Katherine Druckman and I also talked about this a bit with Gabriel Weinberg, CEO and founder of DuckDuckGo, in our Reality 2.0 podcast with him last month.

The other is Adrian Gropper‘s Patient Privacy Rights Information Governance Label. It says,

Patient Privacy Rights Information Governance Label August 19, 2019 Note: 0-to-5 of the boxes to be checked by the application, device, or service provider.1. No sharing: The data is never shared with any external entities. It is not even shared in de-identified form.

2. No aggregation: The data is never aggregated with other types of input or data from external sources. This includes mixing the data gathered via The Service with other data, such as patient-reported outcomes.

3. Always voluntary self-identification: The user of The Service is able to choose their own identity. The user does not need to have their identity verified unless required by law.

4. Digital agent support: The user is able to specify a digital agent, trustee, or equivalent information manager, and this specified agent will not be subject to certification or censorship.

5. No vendor lock-in: The Service is easily and conveniently substitutable, so the user can easily move their data to another vendor providing a similar service. This prevents vendor lock-in and is often accomplished using Open Standards. Indications for Use: The five separately self-asserted statements on the PPR Information Governance Label are subject to legal enforcement as would the privacy policy associated with The Service.

While not proposed as a law, it would be good to have a law that imposes those requirements, and leaves room for individuals to provide for exceptions, for example when they have working relationships with a service provider.

Maciej Ceglowski also has some good suggestions.


*Part 1 under Article 6 of the GDPR, covering the “Lawfulness of processing,” says, “Processing shall be lawful only if and to the extent that at least one of the following applies: (a) the data subject has given consent to the processing of his or her personal data for one or more specific purposes.” Hence the consent notices with an “accept” button in front of websites.  These are most often presented as “cookie notices.” (Which are actually required by earlier EU law that was to some degree ignored until the GDPR came along.)

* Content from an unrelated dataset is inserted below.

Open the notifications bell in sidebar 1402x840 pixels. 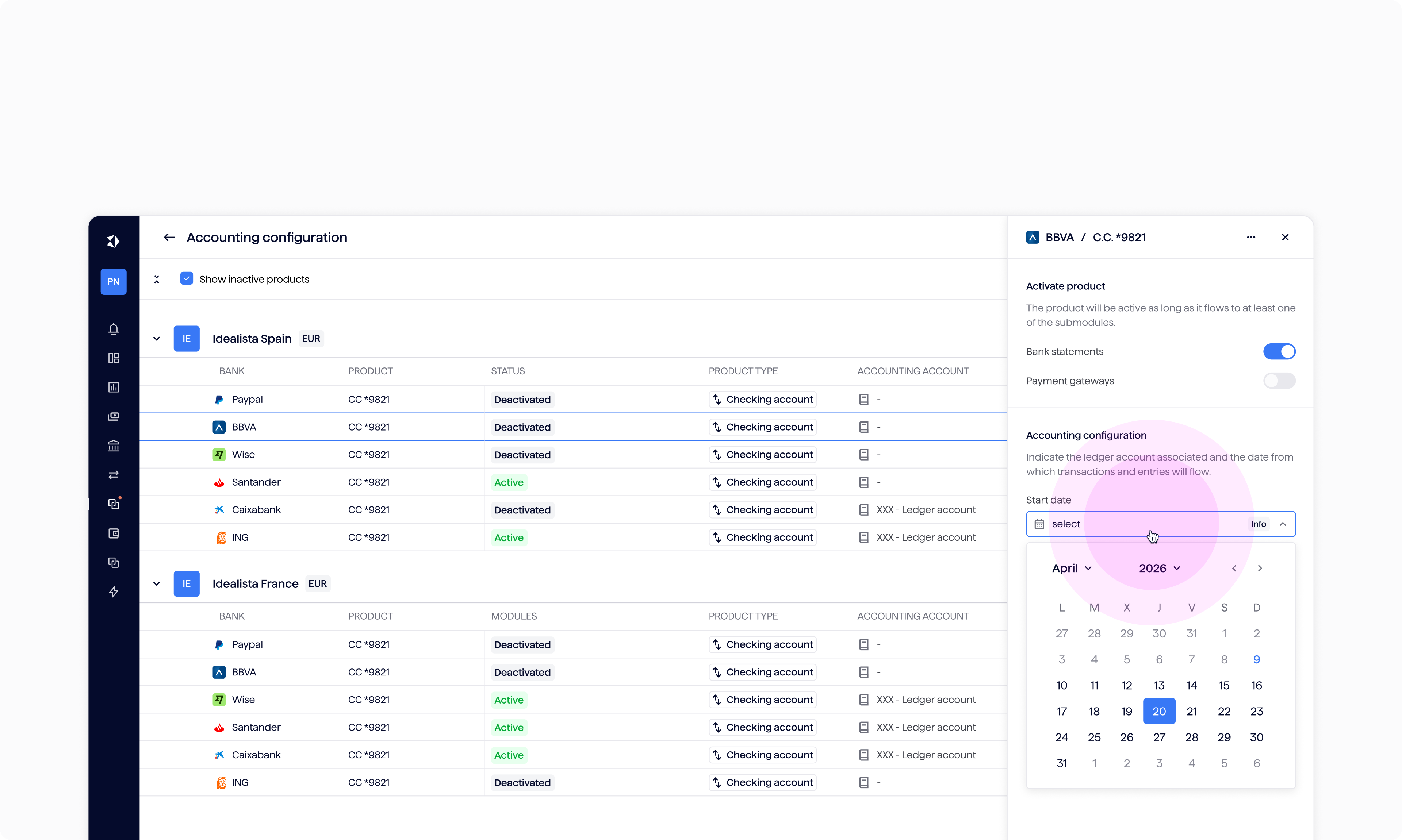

Whether a notice on the front of a website talks cookies or not, it usually means the site is obtaining your consent to being tracked “to personalize content and advertising” (or whatever) by spying on you. I’ve been told by GDPR experts that this really isn’t a loophole, and that most of these consent notices actually violate the GDPR’s letter and not just its spirit. Still, while that might be true, violation of the GDPR’s spirit remains normative.